▶ _DATA ENTRIES_:
________________________

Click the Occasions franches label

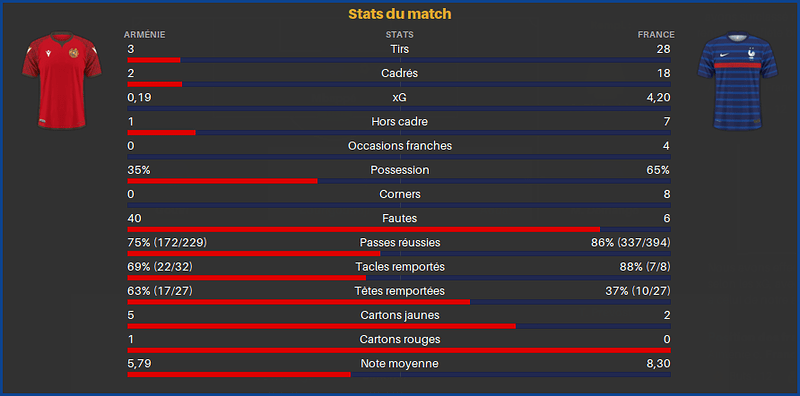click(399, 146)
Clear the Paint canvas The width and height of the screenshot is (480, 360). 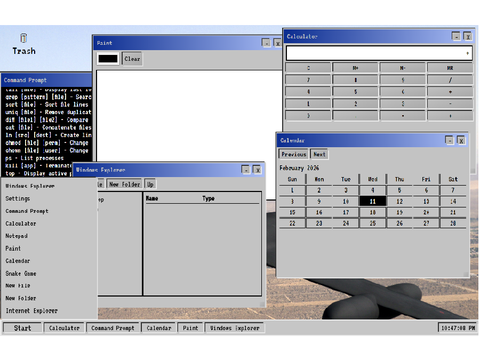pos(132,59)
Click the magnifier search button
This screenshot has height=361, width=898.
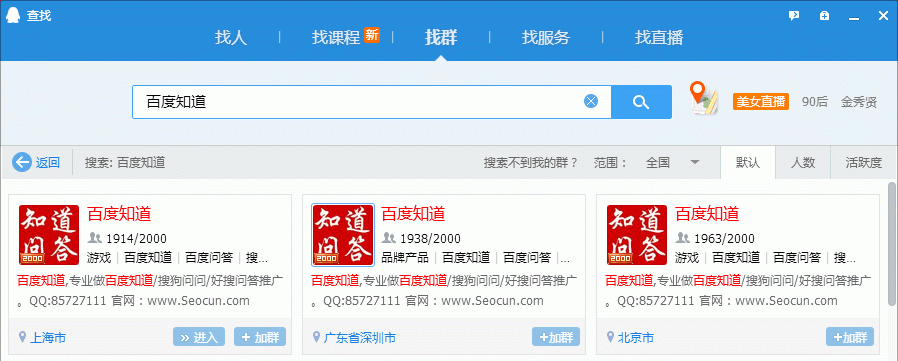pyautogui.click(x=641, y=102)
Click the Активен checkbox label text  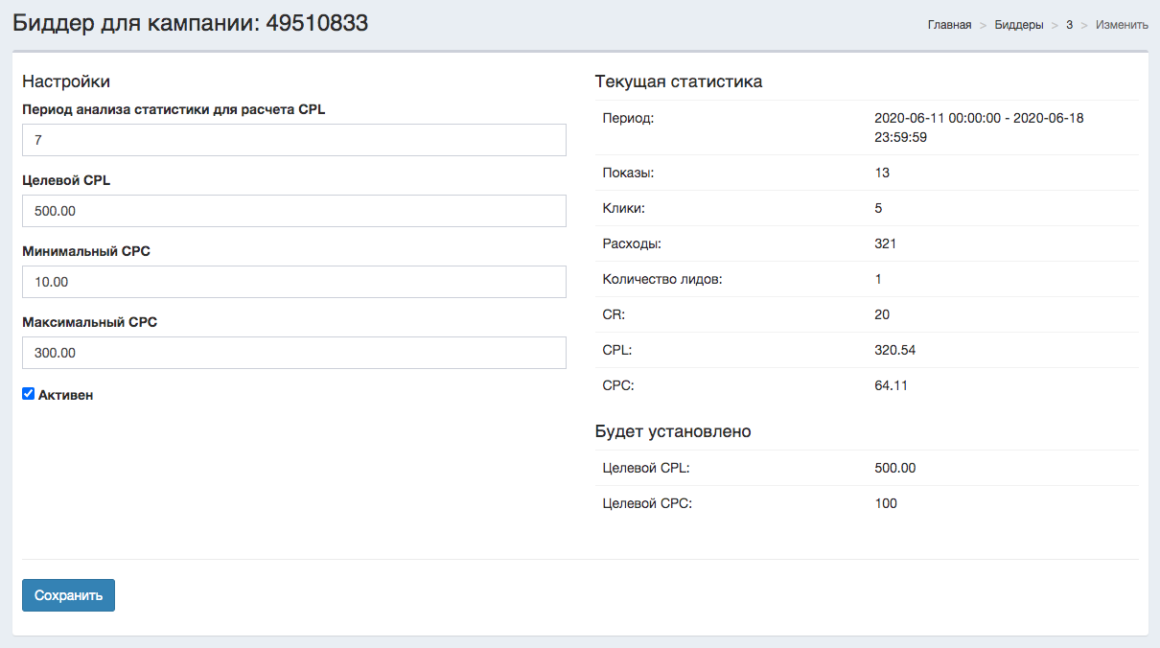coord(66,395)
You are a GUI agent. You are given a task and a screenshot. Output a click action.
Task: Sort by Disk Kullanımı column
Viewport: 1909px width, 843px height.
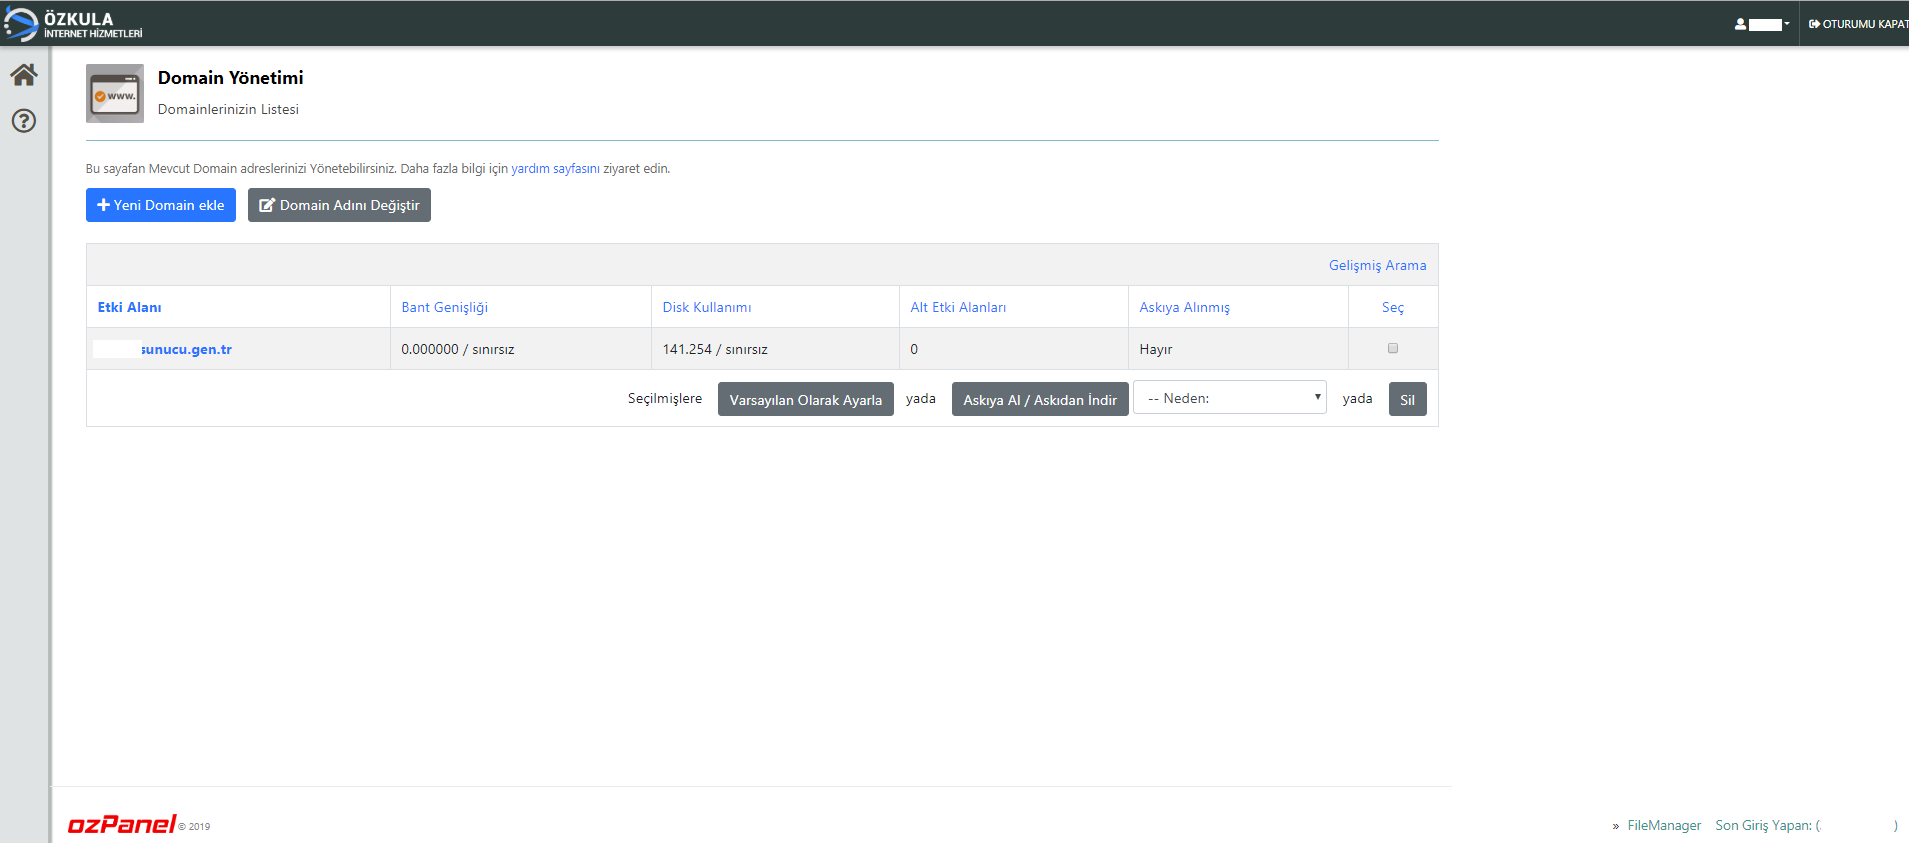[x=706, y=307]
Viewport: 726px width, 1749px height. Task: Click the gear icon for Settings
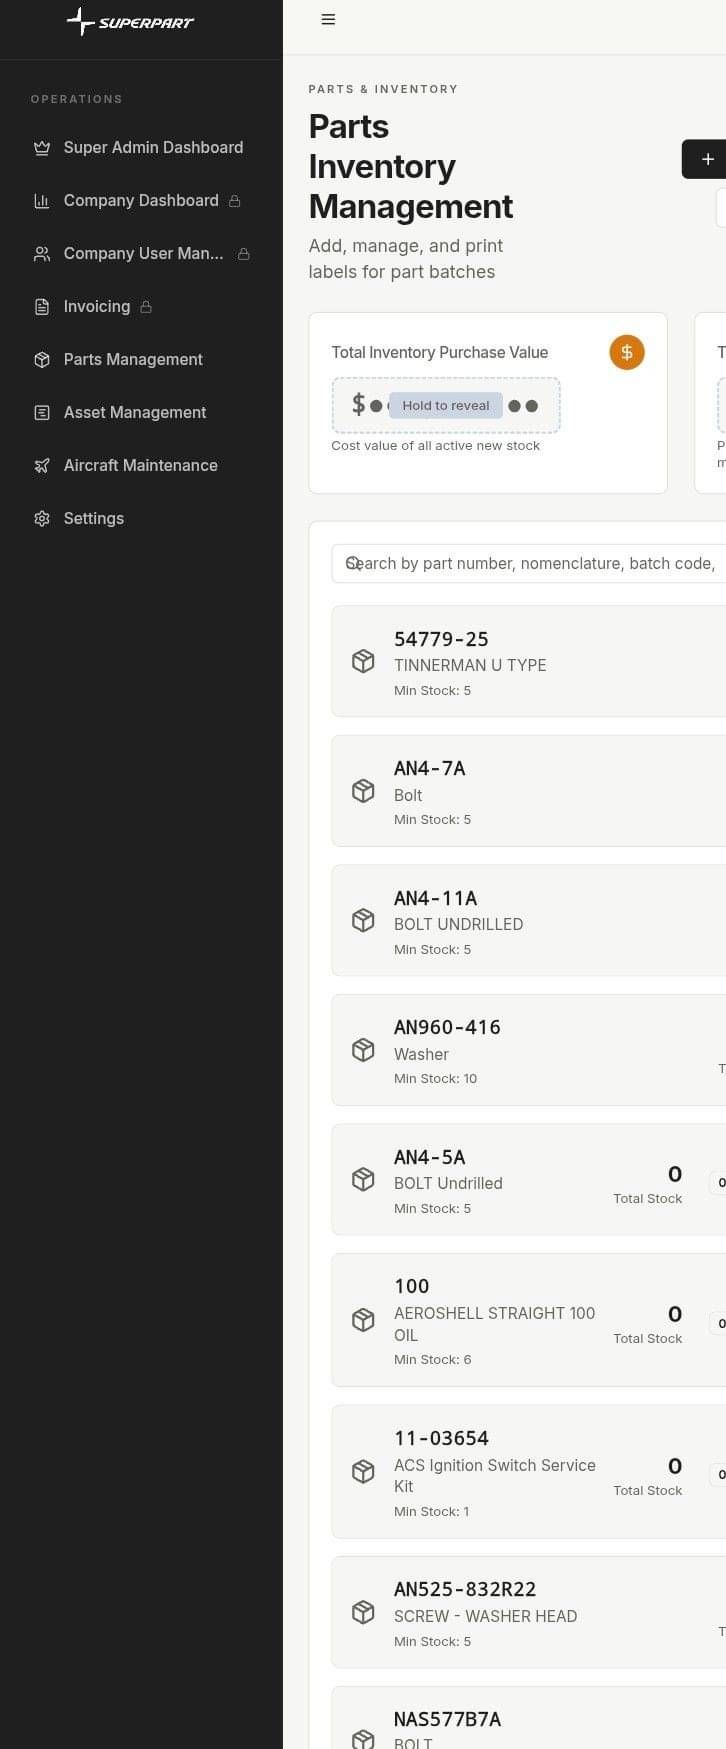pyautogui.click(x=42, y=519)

________________________

▶ _WHAT IS EXPECTED_: Can you update the material from the line with "Viewport: 726px width, 1749px" through the end, changing "gear" to "cog" and leaving everything else as it is? Omit the pictures from your answer.

▶ _ANSWER TO THE PROBLEM_:
Viewport: 726px width, 1749px height. Task: Click the cog icon for Settings
pyautogui.click(x=42, y=519)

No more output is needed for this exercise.